◆ **ACTIVITY**:
Repeat nothing but the lines below running from the one containing "Task: Remove Al Ain Water 500 ml from cart" to the one containing "Given: Disable Wi-Fi scheduling for Thursday". Keep both end lines.

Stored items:

□ □ □

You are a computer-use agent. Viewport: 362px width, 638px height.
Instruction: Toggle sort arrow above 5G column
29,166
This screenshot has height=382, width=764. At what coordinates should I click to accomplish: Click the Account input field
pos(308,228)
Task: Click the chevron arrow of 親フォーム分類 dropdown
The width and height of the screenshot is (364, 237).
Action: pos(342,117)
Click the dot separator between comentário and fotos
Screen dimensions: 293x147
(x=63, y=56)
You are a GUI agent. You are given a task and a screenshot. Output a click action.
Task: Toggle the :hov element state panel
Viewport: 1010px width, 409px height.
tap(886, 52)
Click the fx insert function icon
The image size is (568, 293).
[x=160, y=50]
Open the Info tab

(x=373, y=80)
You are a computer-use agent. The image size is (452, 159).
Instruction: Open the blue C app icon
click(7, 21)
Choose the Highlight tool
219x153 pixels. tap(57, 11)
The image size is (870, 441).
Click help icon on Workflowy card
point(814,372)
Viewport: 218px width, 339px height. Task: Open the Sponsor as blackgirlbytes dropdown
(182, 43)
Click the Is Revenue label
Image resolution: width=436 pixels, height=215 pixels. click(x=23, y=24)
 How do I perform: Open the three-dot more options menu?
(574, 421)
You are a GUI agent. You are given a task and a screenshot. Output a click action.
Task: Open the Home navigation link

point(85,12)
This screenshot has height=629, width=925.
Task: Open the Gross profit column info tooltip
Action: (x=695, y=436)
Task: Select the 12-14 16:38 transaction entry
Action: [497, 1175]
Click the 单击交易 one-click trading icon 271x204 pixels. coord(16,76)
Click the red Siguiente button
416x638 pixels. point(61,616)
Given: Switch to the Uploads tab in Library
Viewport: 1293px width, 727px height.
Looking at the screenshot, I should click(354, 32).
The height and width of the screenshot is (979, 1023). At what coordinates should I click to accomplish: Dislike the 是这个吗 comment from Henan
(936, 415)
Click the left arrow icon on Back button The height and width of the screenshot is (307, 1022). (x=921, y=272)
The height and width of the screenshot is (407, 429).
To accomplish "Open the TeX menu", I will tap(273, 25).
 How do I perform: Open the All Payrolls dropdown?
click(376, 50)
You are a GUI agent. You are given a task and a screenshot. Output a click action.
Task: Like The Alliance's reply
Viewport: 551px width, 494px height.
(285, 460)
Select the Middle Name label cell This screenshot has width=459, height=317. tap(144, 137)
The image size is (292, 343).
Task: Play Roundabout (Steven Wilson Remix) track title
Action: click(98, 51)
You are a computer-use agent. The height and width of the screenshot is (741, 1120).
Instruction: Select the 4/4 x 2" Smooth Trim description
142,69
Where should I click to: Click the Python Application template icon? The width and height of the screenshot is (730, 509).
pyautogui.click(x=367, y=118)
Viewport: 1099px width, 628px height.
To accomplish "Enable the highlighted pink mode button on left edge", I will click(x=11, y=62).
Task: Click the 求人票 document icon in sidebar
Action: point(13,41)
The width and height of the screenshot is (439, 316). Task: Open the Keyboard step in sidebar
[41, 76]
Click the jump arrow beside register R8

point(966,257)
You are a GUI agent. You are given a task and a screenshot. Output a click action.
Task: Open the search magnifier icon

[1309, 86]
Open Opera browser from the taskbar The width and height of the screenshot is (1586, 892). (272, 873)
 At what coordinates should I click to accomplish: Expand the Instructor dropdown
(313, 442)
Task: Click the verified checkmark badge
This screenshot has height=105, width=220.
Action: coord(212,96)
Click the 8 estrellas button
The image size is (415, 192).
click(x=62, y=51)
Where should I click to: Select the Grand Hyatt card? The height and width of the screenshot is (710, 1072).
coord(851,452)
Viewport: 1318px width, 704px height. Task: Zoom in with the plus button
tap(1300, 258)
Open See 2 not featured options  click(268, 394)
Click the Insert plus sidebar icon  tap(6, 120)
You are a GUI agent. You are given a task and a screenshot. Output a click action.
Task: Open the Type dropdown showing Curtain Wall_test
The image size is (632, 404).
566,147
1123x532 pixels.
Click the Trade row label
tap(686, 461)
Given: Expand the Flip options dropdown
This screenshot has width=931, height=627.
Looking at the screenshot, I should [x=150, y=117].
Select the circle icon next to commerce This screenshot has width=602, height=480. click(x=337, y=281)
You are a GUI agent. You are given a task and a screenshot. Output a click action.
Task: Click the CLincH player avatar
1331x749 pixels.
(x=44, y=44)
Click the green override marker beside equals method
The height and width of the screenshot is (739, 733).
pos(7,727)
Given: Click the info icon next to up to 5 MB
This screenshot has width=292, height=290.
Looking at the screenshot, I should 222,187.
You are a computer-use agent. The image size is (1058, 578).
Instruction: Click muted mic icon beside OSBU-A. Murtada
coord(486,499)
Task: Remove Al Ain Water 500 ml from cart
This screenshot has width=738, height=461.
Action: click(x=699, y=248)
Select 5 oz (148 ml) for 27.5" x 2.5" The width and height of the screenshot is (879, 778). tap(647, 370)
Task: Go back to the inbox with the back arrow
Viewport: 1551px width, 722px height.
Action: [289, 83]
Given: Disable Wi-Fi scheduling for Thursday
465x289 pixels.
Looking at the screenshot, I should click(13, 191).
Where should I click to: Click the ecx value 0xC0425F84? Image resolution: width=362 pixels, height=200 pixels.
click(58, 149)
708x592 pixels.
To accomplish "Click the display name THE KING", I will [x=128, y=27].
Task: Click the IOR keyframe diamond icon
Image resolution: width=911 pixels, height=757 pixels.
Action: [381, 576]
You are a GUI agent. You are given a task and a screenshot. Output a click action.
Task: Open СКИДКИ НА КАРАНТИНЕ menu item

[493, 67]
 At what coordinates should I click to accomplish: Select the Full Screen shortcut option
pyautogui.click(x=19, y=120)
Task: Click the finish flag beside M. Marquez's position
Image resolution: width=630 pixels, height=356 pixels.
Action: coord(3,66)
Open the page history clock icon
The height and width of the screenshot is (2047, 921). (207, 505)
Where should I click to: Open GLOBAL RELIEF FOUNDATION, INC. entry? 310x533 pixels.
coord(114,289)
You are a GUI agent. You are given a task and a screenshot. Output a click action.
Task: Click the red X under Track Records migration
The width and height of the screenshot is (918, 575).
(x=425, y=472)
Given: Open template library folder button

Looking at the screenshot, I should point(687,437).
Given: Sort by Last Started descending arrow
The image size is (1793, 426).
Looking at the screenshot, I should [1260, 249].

□ □ □

◆ **TASK RESPONSE**:
Task: Remove Al Ain Water 500 ml from cart
This screenshot has width=738, height=461.
Action: click(x=699, y=248)
Select 5 oz (148 ml) for 27.5" x 2.5" The width and height of the screenshot is (879, 778). tap(647, 370)
Task: Go back to the inbox with the back arrow
Viewport: 1551px width, 722px height.
Action: [289, 83]
Given: Disable Wi-Fi scheduling for Thursday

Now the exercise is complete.